Помолчали, переглянулись, но еще не полностью поверили друг другу.
— Жаль, жаль, — сказал Зыбин. — А мне как раз позарез надо маринки.
— Свежую?
— Хоть свежую, хоть копченую. Копченую лучше.
Торговец посмотрел, примерился и спросил:
— Много?
— Да сколько есть, столько возьму. Сестра из Вятки просит. — И он достал из кармана какое-то письмо.
— Сейчас не Вятка, а город Киров, — поправил торговец. — Тогда вам только на Или надо ехать. Там ее сколько хочешь. Как пойдете по берегу, так и увидите — тони, тони. Колхоз «Первый май». Там любой колхозник вам устроит с пудик.
— А к кому там зайти? Не знаете?
Продавец снова подумал, опять они посмотрели друг на друга и наконец окончательно поняли друг друга.
— Тогда, в таком разе, как дойдете до правления колхоза — это у моста, сразу же, — спросите Павла Савельева. Он шофером работает. Скажите, от Шахворостова Ивана Петровича.
— Спасибо, сейчас запишу — значит, от Шахворостова Ивана Петровича, так! А вот скажите, Юмашева Ивана Антоновича вы не слышали? Дружок у меня был такой, он, кажется, и сейчас еще там.
— Как — Юмашев? Да нет, что-то не помню. Я ведь там мало кого знаю из новых, может, не Юмашева вам нужно, а Ишимова? Так такой есть действительно. Весовщик.
— Нет, точно Юмашев, — сказал Зыбин и слегка наклонился. — Ну спасибо, сейчас же поеду. Значит, Павел Савельев! Спасибо.
Он пошел и снова остановился. У резных ворот с надписью «За колхозное изобилие» толпились люди. Курили, чадили, лузгали семечки. Он протиснулся и увидал художника над мольбертом. Зыбин этого чудака знал. Месяц тому назад он подал объяснение в милицию (нажаловались соседи) и подписался так: «Гений 1 ранга Земли и Галактики, декоратор-исполнитель Балета им. Абая Сергей Иванович Калмыков». Гением человечества, как известно, в то время на земле числился, только один человек, и такая штучка могла выйти очень боком — ведь черт его знает, что за этим титулом кроется, может быть, насмешка или желание поконкурировать. Кажется, такие сомнения в сферах высказывались, но дальше них дело все-таки не пошло.
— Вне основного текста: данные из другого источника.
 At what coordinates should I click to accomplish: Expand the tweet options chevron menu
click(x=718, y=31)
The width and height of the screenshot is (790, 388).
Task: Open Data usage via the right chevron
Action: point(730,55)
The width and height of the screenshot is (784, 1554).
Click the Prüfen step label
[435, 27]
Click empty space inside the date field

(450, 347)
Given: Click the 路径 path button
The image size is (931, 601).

Может быть, кто-то из власть предержащих повстречал Калмыкова на улице и решил, что, мол, на этой голове много не заработаешь. А зря! Голова была стоящая. Когда художник появлялся на улице, вокруг него происходило легкое замешательство. Движение затормаживалось. Люди останавливались и смотрели. Мимо них проплывало что-то совершенно необычайное: что-то красное, желтое, зеленое, синее — все в лампасах, махрах и лентах. Калмыков сам конструировал свои одеяния и следил, чтобы они были совершенно ни на что не похожи. У него на этот счет была своя теория.